The Architect of Three Acts
In venture capital, longevity is rare and pattern recognition is everything. Tom Goodrich has been at this since 1991 - when the World Wide Web had just gone public and "startup" was not yet a personality type. What he built wasn't a fund. It was a lineage: Duff Ackerman & Goodrich begat DAG Ventures, which begat Corner Ventures. Each one a deliberate evolution, not a reset.
Today Goodrich serves as Co-Founder and General Partner at Corner Ventures, the Palo Alto-based firm he launched in late 2018 alongside longtime collaborator John Cadeddu and Marvin Tien. Corner was spun directly out of DAG Ventures - a $300M fund that had backed nearly 180 companies over 14 years - and it carries that track record like a blueprint. From its offices in Palo Alto, New York, Tel Aviv, and Tokyo, Corner has assembled a portfolio of 89+ companies, four unicorns, eight IPOs, and forty acquisitions.
"The partners boast over five decades of investing experience, having backed entrepreneurs in nearly 180 different startups."
- Corner Ventures / FLAIAThe Biotech Caller
Inside Corner Ventures, Goodrich leads the biotech portfolio - a focused, high-conviction corner of the fund where the bets are longer and the exits, when they come, tend to be headline-worthy. His record there is hard to argue with.
Armo Biosciences, which he backed, was acquired by Eli Lilly. Arresto Biosciences went to Gilead Sciences. Atara Biotherapeutics trades on NASDAQ under the ticker ATRA. Current positions include Dantari Pharmaceuticals, Latigo Biotherapeutics, and Oncovalent Therapeutics - each at earlier stages, each following the same pattern of backing science before the market knows what to do with it.
This is not a generalist dipping a toe into life sciences. Goodrich built this expertise over decades, starting with investments at DAG Ventures that included Bloom Energy, Fortify Software (acquired by Hewlett Packard), Oakley Networks (acquired by Raytheon), and Matrix Memory (acquired by SanDisk). Before biotech became a venture category, he was watching biology and technology converge from inside the deal flow.
Before the Funds
The career that preceded Duff Ackerman & Goodrich is not the usual résumé. After earning his A.B. from Dartmouth and his MBA from Stanford Graduate School of Business, Goodrich moved through a series of institutions that were less about building wealth and more about understanding how capital actually moves. He worked with the Stanford Research Institute. He served as an independent consultant to the office of the Chairman of Bank of America. He co-founded Dimensional Corporate Finance, Inc. - a specialty finance firm backed by Xerox - and ran it as Vice President.

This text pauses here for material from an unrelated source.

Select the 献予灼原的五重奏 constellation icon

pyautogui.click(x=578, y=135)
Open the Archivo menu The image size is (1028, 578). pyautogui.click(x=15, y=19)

Then came Bechtel Investments, where as a principal he oversaw management buyouts and special situation investments in mid-size growth companies. Private equity fundamentals learned in environments that don't reward theory. By the time he co-founded Duff Ackerman & Goodrich in 1991 with David Duff and Ron Ackerman, he had already watched capital flow through research labs, boardrooms, and balance sheets.
The DAG Era
DAG Ventures launched in 2004, spun out of Duff Ackerman & Goodrich with a different thesis: mid-stage venture, working alongside entrepreneurs and select early-stage VCs who needed a bridge between seed conviction and growth capital. The portfolio that followed is a Silicon Valley reading list: Yelp, Wix, Wealthfront, Eventbrite, Grubhub, Nextdoor, Glassdoor, FireEye, and Ambarella. Names that went public, got acquired, or became synonymous with their category.
Goodrich co-led that firm with Cadeddu for fourteen years. The fund grew to $300M. The track record compounded. And in late 2018, when Cadeddu, Tien, and Goodrich decided to spin out and build something new, they didn't start from scratch - they started from proof.